The API is accessible at the same URL as the app, using a prefix. The paths for the API methods are described relative to the prefix. Clients are encouraged to request a specific API version.
The current version is at:
https://<host>/api/v1
Data is organized in repos, like in git. A repo contains mutable state,
primarily refs. refs are like git refs. By convention, we currently use only
branches/master
(which corresponds to heads/master
in git). We will
probably define a meaning for other prefixes later (like tags).
As in git, a ref points to a commit. Like a git commit, a nog commit contains information about authors, dates, a message, and so on. A commit points to parent commits and to a tree. Unlike a git commit, a nog commit can contain a dictionary of metadata, which may be useful when implementing specific workflows.
A tree has a name, a dictionary of metadata, and a list of child entries
of
format {type: object|tree, sha1: <id>}
. Tree is a recursive data structure.
The leaf nodes are objects. Objects also have a name and a metadata
dictionary; and they can point to a blob. A blob represents a binary object
that is stored in object storage (currently S3).
Trees can be used similar to a file system or a git tree. A main difference is that the nog tree entries are an ordered list and may contain entries with duplicate names. By convention, we usually avoid duplicate names and use a tree like a hierarchical file system.
We use conventions to give some trees and objects a certain meaning. Objects
with name *.md
are assumed to contain markdown in text
with blob=null
.
Objects that are named like an image file, like *.png
, are expected to have
a blob that contains the binary image data. An example for a convention on
trees is meta.workspace
. If it is present, the tree is expected to represent
a workspace with certain entries, like datalist
, programs
, jobs
, and
results
.
Immutable content has an id that is computed as the sha1 over a canonical JSON
format (see below for technical details). The documents stored in the database
may contain additional non-essential fields that are not part of the canonical
format. The most obvious example is _id
, which is the computed sha1.
Updates to a repo work similar to git on a low level: Get the ref, then the
commit for branches/master
. Then get the tree and modify it; or construct
a new tree from scratch; only the result matters. Construct a commit that
points to the tree and to the previous commit. Post everything in dependency
order, and finally update the ref, passing in the previous state as a nonce in
order to protect against concurrent writes. It should be clear how to do
this with the API routes below. Language bindings may offer convenience
functions that operate on a higher level and use caching. Since all content
is immutable (except for repos), caching is easy.

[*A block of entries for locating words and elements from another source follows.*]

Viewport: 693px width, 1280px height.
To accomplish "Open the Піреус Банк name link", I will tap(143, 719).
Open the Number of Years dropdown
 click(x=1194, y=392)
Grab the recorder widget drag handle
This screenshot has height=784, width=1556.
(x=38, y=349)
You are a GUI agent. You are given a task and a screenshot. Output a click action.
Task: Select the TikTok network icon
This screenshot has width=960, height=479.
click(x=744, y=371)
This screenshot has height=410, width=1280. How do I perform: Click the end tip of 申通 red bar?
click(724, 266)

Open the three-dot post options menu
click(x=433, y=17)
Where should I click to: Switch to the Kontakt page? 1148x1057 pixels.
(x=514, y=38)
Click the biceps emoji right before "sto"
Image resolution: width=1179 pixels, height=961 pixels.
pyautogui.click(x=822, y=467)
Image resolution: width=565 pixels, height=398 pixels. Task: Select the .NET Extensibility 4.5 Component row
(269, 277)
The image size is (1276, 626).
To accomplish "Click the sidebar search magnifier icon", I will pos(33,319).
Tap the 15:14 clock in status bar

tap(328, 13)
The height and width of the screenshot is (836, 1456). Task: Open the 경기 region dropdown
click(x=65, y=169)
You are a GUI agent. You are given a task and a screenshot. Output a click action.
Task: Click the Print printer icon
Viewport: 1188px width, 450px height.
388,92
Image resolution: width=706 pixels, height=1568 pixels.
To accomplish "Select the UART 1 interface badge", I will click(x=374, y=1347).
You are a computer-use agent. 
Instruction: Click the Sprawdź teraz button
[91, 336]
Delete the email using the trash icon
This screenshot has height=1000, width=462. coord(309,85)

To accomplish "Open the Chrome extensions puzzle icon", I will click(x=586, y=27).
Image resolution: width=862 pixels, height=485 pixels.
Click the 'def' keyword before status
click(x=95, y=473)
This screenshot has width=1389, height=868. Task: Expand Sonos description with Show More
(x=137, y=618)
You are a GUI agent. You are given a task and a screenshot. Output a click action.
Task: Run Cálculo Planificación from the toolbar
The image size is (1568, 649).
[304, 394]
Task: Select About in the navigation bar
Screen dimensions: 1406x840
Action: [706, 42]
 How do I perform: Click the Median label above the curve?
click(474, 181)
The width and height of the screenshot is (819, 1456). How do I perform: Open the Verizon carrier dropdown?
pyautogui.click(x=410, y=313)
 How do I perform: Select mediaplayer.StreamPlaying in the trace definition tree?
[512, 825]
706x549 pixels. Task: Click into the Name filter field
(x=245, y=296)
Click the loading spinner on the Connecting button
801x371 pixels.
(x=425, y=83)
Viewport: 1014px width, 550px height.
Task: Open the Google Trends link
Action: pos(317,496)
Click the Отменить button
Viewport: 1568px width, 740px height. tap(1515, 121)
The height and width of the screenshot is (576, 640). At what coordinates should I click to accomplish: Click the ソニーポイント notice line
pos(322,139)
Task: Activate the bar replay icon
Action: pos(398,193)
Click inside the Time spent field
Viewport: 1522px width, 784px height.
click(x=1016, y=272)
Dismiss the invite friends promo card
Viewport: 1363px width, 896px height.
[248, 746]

All immutable content entries (such as objects, trees and commits) have ids
that are computed as sha1s over a canonical EJSON format. The input content
is a minimal format (without href
) that includes all optional fields. See
examples below at 'create a commit', 'create an object', and 'create a tree'.
The canonical EJSON format is JSON with UTF-8-encoded strings, sorted keys, and
separators without whitespace.
There may be several different canonical formats for entry types. The format
version that must be used to reproduce the sha1 id is indicated by an integer
_idversion
. Clients should always be updated as soon as possible to handle
new versions correctly and keep code to handle older versions for
compatibility. Clients should check the _idversion
and handle an unknown
version as an error.
The details for each version are documented below at the respective 'create a ...' sections. Briefly:
- Commit format 0 supported only UTC Z date times.
- Commit format 1 added timezone support.
- Object format 0 by convention used
meta.content
for fulltext. - Object format 1 added a toplevel field
text
to store fulltext. - Tree format 0 is the only tree format.
_idversion
is not part of the canonical content and must be removed before
computing the sha1. errata
(see below) must also be removed.
Computing an id in CoffeeScript:
sha1Hex = (d) -> CryptoJS.SHA1(d).toString()
contentId = (content) -> sha1Hex(EJSON.stringify(content, {canonical: true}))
Computing an id in Python:
def stringify_canonical(content):
return json.dumps(
content, sort_keys=True, ensure_ascii=False, separators=(',', ':'),
).encode('utf-8')
def contentId(content):
h = hashlib.sha1()
h.update(stringify_canonical(content))
return h.hexdigest()
Due to a bug in the client-side SHA1 computation in browsers, correct blob data was stored under an incorrect blob id in a few cases during early development. The blobs and objects became part of the commit history. We wanted to keep the history but somehow mark the incorrect objects.
Since entries are immutable, the inconsistent ids cannot be modified but must
remain part of the immutable history. To handle such situations, content
entries can have an optional field errata
with a list of errata codes.
errata
must be removed when verifying the entry's id. The meaning of the
errata codes is deployment-specific.